Scientific name: Melia azedarach
Taxonomic Position According to Cronquist (1981)
Species: Melia azedarach
Habit: A moderate-sized deciduous tree, with a short trunk, bark greyish-brown, smooth, lenticellate, becoming lightly fissured or scaling with age, inner bark yellowish. Twig 6-8 mm in diameter, covered with fulvous stellate hairs.
Leaves: Leaves 15-80 cm long, petioles 8-30 cm long, terete, lenticellate, swollen at the base, leaflets 3-8 x 1.0-2.5 cm, ovate or oblong-lanceolate to elliptic, acuminate at the apex, acute to rounded at the base, margin entire to variously serrate, subglabrous to shortly pubescent, lateral nerves 7-10 on each side of the midvein, subsquarrose to weakly ascendent and arcuate, looped at the margin, petiolules 3-6 mm long. Thyrses axillary or on short shoots and in axils of rudimentary leaves thereon, 10-22 cm long, bearing fascicles of scented flowers.

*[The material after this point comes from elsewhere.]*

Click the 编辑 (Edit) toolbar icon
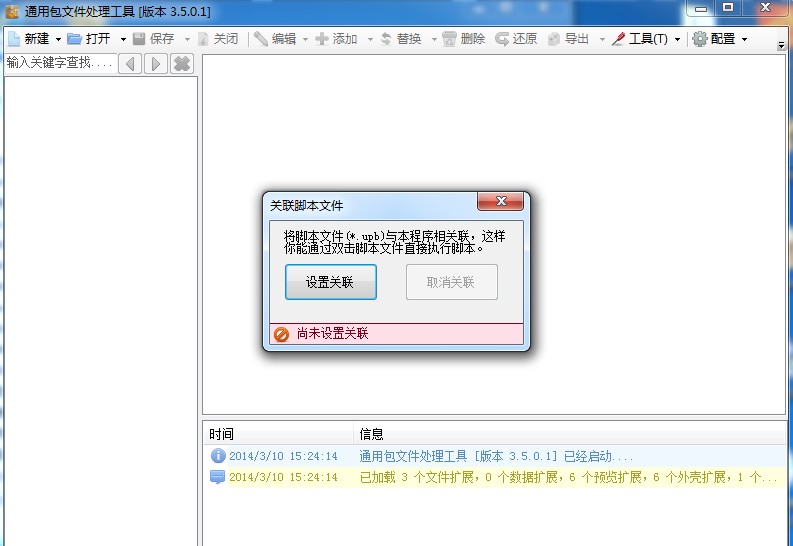This screenshot has height=546, width=793. (x=261, y=39)
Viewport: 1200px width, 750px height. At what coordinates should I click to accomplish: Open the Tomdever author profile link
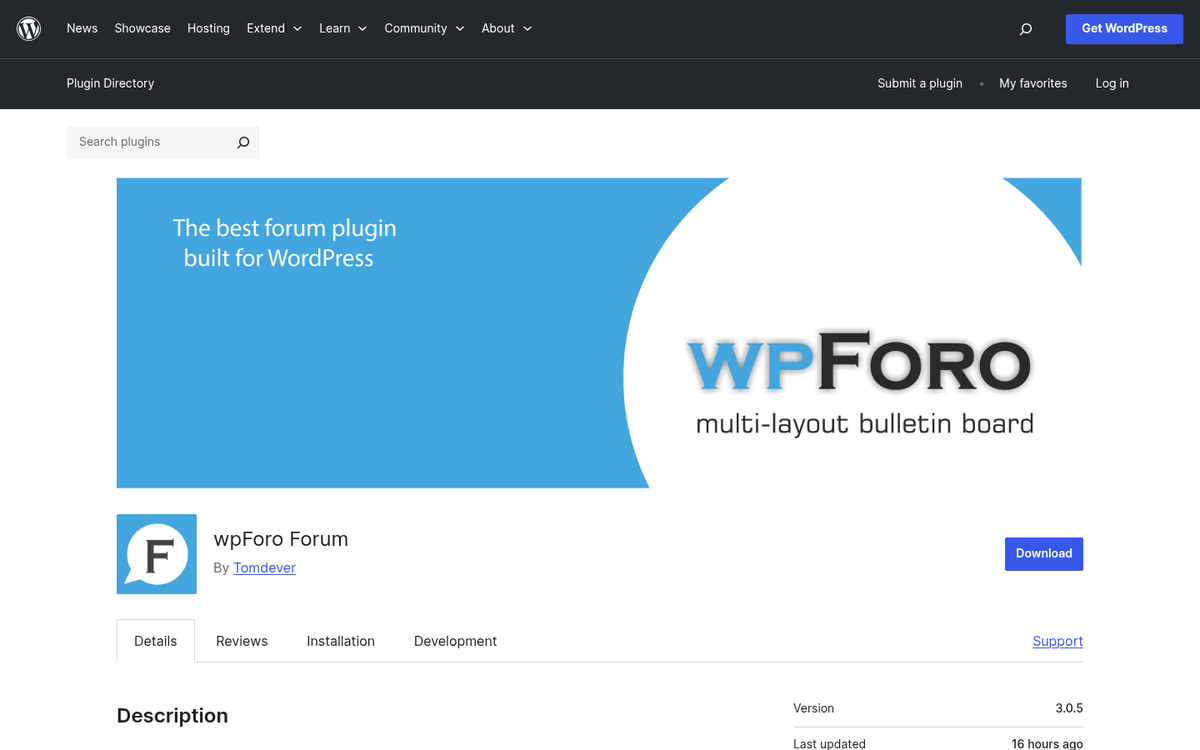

Flowers: Flowers bracteate, bracts 3-10 mm long, filiform, pubescent, caducous, bracteoles similar but smaller, pedicels 2-4 mm long.Calyx lobes ovate, 2 mm long, stellate hairy outside, margin ciliate. Petals 6-10 x 1-2 mm, narrowly oblong, white to lilac or bluish, stellate and simple hairy outside, sometimes simple hairy inside, midvein conspicuous.
Androecium and Gynoecium: Staminal tube subglabrous outside, densely hairy inside, lobes 2-or 4-fid, sometimes irregularly so, anthers c 1.5 mm long,hairy, disk obscure and closely enveloping the ovary, pistil glabrous, stigmas c 0,5 mm long.
Fruit: Fruit a drupe,2-4 x 1-2 cm, plum-shaped, glabrousjl yellowish-brown when ripe.
Seed: Seeds oblong, 1 3.5 x 1,5 mm, smooth, brown.
Economic Importance: Wood is used for making furniture, veneering and sport goods. Leaves and seeds are bitter and expectorant, used in enlargement of spleens and heart complaints. Flowers and leaves are applied as poultice to relieve headache. Leaf-juice is applied internally as anthelmintic and diuretic. Seeds are prescribed in treatment of rheumatism.